In practice, however, things are a little more complicated.
Firstly, there’s a question about which forms of happiness are most relevant. Aristotle made a distinction between eudaimonia, the sustainable happiness of a life lived well and euphoria, the immediate feeling of pleasure. Many of the things we value and pursue in life do not seem to concern immediate pleasure. John Stuart Mill recognised this, arguing that happiness (or utility in his terms) is not an undifferentiated phenomena and cannot be reduced to hedonic sensation. There are higher and lower forms of happiness he argues: “it is better to be a human being dissatisfied than a pig satisfied; better to be Socrates dissatisfied than a fool satisfied”.
But if this is true and if, as Mill goes on to argue, happiness is best pursued indirectly through the achievement of other objectives it begs the question of whether happiness is, after all, useful as a political goal.
Secondly, as the psychologist Dan Gilbert has argued we’re not always very good at assessing our own happiness and we’re certainly not very good at predicting what will make us happy in the future. We tend to over privilege how we feel right now and down play how we will feel in the future. (Economists call this ‘time discounting’ but it’s a phenomenon familiar to anyone who has ever over ordered in a restaurant because they were really hungry right now)..

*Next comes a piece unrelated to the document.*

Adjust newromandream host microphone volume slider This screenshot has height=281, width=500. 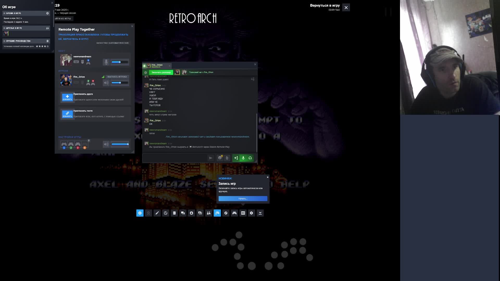(x=120, y=62)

If we want to know about people’s happiness levels then we may be better off asking them about proxy measures: the degree of control they feel they have over their lives or the quality of their interpersonal relationships
In policy terms the consequence of this is to turn our focus away from happiness per se and on to the other goals that might make people happy, but this requires a series of political judgments about what those goals are or should be.
Thirdly, there’s a vital question about how we seek to increase happiness. Are we concerned with the total mean happiness which may involve some very happy people and some utterly miserable people or even a few very, very happy people and a lot of fairly miserable people, or are we trying to increase the overall mode happiness so that most people are quite happy? Again this is a political judgement.

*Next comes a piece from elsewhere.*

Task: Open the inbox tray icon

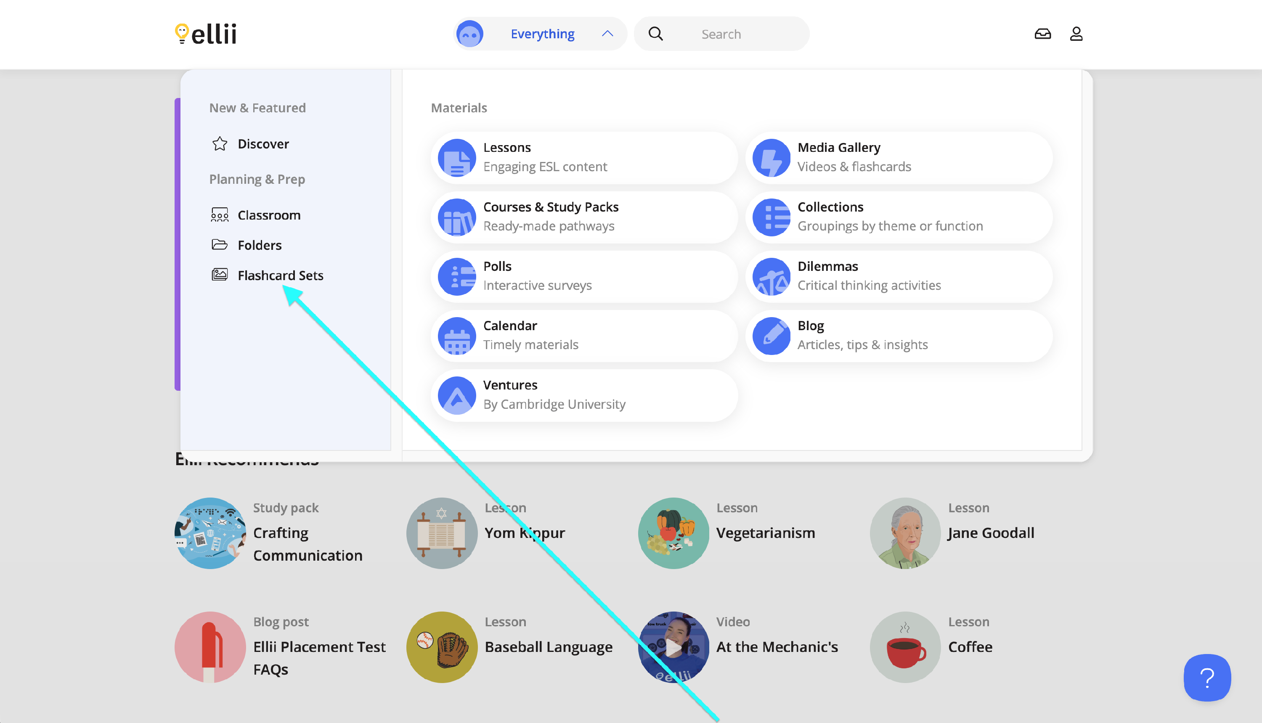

Local authorities will find themselves at the sharp end of these questions, as they re-design service delivery. Trying to gauge the impact of their decisions on the well-being of their communities they will need to think both about what happiness is, who they need to make happier and how they will measure this.
Details of the Prime Minister’s happiness index are still vague, but as it is designed and delivered we will be arguing that it’s essential that its data can be broken down to a local level so that councils and councillors can make the best use of it.